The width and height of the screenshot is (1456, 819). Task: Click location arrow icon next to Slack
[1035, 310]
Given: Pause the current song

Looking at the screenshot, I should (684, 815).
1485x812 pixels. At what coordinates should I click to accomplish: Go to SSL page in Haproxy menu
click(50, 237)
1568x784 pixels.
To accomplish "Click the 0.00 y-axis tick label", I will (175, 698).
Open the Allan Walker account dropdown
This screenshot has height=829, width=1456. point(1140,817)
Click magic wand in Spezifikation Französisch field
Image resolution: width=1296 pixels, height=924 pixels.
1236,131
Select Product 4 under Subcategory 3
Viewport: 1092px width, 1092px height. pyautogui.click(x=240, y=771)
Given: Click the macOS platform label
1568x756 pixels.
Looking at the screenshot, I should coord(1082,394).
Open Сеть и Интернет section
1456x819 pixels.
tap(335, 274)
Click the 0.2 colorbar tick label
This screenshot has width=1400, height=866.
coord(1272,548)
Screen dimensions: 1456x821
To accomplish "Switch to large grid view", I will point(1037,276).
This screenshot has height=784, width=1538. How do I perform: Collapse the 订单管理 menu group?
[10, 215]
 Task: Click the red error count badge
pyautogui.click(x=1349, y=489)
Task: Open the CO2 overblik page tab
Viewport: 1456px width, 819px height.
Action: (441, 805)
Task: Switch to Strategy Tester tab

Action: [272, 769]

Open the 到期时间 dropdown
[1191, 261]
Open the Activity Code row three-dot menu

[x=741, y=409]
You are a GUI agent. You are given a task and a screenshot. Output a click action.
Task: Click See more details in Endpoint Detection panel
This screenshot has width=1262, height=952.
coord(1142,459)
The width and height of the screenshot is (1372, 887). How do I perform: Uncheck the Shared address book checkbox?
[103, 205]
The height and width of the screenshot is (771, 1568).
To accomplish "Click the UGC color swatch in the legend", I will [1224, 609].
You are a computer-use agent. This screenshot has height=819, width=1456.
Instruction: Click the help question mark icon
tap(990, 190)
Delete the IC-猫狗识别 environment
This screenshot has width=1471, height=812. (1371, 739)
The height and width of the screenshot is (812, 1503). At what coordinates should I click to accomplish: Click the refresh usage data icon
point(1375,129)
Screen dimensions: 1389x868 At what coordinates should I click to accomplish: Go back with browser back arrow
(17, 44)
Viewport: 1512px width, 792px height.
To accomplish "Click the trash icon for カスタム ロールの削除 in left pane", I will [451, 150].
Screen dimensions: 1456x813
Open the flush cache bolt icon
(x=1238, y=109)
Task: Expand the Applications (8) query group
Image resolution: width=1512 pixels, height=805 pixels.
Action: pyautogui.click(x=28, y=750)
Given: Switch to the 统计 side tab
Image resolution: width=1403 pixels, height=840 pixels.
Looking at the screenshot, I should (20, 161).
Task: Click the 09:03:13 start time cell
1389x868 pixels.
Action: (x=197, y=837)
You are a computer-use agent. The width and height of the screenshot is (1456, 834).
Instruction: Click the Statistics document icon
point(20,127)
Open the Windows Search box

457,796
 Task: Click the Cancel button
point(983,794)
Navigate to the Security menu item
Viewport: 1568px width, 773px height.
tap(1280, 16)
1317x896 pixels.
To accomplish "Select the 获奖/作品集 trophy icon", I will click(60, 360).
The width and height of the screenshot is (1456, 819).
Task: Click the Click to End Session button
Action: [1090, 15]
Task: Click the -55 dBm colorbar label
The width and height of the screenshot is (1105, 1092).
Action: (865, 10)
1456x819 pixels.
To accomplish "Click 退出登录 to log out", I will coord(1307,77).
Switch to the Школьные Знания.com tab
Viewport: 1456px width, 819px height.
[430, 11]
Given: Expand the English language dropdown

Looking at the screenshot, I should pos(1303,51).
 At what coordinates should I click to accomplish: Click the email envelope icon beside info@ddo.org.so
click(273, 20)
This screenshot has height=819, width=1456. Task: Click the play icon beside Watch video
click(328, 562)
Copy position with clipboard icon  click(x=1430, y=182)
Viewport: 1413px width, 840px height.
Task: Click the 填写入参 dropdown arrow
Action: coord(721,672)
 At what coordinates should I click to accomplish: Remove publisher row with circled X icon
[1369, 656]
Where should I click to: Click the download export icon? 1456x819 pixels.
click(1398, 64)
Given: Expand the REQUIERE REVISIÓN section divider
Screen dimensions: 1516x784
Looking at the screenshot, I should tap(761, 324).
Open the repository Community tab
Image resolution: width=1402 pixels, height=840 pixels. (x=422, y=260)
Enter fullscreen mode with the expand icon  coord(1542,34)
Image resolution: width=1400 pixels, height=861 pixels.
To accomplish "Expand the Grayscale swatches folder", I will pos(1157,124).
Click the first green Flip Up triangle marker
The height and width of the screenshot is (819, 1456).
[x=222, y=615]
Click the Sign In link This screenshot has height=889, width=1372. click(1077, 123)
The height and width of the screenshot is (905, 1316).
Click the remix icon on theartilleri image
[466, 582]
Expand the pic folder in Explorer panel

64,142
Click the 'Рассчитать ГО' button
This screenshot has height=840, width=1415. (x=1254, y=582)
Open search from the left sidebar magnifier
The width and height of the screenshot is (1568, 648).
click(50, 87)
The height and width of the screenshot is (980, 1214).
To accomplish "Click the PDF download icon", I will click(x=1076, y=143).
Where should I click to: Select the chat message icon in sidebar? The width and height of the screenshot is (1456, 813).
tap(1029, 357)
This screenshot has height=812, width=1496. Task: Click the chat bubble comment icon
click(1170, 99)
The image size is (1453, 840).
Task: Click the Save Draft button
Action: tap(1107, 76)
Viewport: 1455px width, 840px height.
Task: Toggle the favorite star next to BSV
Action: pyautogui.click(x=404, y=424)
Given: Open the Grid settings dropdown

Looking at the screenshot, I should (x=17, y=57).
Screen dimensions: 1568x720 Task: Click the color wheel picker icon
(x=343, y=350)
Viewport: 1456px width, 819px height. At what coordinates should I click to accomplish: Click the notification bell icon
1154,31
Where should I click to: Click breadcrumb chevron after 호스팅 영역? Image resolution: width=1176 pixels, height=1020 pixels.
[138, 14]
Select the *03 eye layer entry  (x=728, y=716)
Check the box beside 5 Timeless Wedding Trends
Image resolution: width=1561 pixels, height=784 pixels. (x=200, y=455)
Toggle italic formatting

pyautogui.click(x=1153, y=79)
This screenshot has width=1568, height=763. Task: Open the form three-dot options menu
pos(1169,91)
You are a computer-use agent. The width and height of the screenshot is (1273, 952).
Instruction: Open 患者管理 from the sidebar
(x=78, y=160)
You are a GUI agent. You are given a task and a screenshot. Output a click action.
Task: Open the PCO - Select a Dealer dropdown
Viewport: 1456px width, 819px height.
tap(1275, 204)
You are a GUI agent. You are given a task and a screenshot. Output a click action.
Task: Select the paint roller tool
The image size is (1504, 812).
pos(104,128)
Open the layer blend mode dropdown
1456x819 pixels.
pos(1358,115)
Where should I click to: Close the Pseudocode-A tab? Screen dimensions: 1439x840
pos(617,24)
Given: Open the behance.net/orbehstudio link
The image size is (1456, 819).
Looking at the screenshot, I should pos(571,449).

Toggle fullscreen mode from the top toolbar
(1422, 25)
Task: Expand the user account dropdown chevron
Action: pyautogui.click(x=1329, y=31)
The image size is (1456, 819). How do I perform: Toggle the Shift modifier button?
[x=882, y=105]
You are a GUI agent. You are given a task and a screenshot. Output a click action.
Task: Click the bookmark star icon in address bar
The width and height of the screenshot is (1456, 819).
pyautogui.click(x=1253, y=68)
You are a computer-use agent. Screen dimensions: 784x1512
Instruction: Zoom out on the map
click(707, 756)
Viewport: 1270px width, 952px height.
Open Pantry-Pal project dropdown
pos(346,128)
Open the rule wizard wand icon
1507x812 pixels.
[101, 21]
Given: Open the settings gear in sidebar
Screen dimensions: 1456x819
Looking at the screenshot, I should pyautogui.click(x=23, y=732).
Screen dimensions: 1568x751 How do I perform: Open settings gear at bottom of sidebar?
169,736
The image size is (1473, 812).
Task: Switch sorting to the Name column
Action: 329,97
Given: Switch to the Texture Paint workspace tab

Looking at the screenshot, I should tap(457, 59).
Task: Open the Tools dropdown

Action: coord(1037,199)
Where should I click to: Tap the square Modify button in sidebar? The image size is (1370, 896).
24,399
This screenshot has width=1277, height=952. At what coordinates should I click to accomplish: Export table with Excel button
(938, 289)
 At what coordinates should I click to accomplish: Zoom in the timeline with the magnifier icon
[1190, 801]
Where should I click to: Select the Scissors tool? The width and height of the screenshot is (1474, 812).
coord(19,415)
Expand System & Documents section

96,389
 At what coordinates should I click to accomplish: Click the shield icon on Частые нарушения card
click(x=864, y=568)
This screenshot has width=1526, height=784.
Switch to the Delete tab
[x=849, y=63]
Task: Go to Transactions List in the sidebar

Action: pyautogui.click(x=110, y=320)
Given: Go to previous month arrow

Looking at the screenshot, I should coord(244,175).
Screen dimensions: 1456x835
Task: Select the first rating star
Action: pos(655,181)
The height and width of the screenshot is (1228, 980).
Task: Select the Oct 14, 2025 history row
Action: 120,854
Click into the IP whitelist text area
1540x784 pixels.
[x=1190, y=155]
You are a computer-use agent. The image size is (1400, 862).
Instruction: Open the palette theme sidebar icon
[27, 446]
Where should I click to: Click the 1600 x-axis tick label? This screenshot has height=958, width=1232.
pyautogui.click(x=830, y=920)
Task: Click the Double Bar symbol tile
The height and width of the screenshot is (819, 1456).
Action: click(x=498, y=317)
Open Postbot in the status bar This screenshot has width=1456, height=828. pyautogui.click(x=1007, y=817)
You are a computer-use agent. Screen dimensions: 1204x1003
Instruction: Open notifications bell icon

-------------------------

**Work item:** Transcribe the lines from the first line of the records through the line that contains "1568x784 pixels.", both included, and add nothing else.

**Answer space:**
The width and height of the screenshot is (1456, 819). Task: Click location arrow icon next to Slack
[1035, 310]
Given: Pause the current song

Looking at the screenshot, I should (684, 815).
1485x812 pixels. At what coordinates should I click to accomplish: Go to SSL page in Haproxy menu
click(50, 237)
1568x784 pixels.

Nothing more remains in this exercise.